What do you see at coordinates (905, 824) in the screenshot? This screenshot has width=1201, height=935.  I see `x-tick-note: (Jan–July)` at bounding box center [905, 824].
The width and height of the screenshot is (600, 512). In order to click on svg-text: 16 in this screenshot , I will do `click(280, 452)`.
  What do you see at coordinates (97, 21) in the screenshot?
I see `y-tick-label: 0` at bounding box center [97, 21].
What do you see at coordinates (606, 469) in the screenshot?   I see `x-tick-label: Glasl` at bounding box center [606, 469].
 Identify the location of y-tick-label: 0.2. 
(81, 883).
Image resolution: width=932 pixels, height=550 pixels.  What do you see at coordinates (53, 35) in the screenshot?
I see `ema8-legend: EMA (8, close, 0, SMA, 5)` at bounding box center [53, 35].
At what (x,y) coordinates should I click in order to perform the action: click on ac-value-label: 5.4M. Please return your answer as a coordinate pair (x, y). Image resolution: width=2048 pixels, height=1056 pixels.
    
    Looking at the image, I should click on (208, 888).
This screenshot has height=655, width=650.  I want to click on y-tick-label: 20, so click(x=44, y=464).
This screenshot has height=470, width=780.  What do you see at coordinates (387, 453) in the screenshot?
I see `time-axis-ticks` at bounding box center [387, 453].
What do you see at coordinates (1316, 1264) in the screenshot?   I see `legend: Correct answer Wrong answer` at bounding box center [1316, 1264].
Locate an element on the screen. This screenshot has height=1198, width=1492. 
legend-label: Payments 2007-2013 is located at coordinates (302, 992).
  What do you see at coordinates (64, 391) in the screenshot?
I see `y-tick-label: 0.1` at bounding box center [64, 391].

= = = = = = =

Task brief:
Lay out every line of the records above as a Markdown table with two columns: Row, holding a running number, and Line, holding the line itself. Skip blank lines.

Answer space:
| Row | Line |
|---|---|
| 1 | What do you see at coordinates (905, 824) in the screenshot? This screenshot has width=1201, height=935.  I see `x-tick-note: (Jan–July)` at bounding box center [905, 824]. |
| 2 | The width and height of the screenshot is (600, 512). In order to click on svg-text: 16 in this screenshot , I will do `click(280, 452)`. |
| 3 |   What do you see at coordinates (97, 21) in the screenshot? |
| 4 | I see `y-tick-label: 0` at bounding box center [97, 21]. |
| 5 | What do you see at coordinates (606, 469) in the screenshot?   I see `x-tick-label: Glasl` at bounding box center [606, 469]. |
| 6 |  Identify the location of y-tick-label: 0.2.  |
| 7 | (81, 883). |
| 8 | Image resolution: width=932 pixels, height=550 pixels.  What do you see at coordinates (53, 35) in the screenshot? |
| 9 | I see `ema8-legend: EMA (8, close, 0, SMA, 5)` at bounding box center [53, 35]. |
| 10 | At what (x,y) coordinates should I click in order to perform the action: click on ac-value-label: 5.4M. Please return your answer as a coordinate pair (x, y). Image resolution: width=2048 pixels, height=1056 pixels. |
| 11 |     Looking at the image, I should click on (208, 888). |
| 12 | This screenshot has height=655, width=650.  I want to click on y-tick-label: 20, so click(x=44, y=464). |
| 13 | This screenshot has height=470, width=780.  What do you see at coordinates (387, 453) in the screenshot? |
| 14 | I see `time-axis-ticks` at bounding box center [387, 453]. |
| 15 | What do you see at coordinates (1316, 1264) in the screenshot?   I see `legend: Correct answer Wrong answer` at bounding box center [1316, 1264]. |
| 16 | Locate an element on the screen. This screenshot has height=1198, width=1492.  |
| 17 | legend-label: Payments 2007-2013 is located at coordinates (302, 992). |
| 18 |   What do you see at coordinates (64, 391) in the screenshot? |
| 19 | I see `y-tick-label: 0.1` at bounding box center [64, 391]. |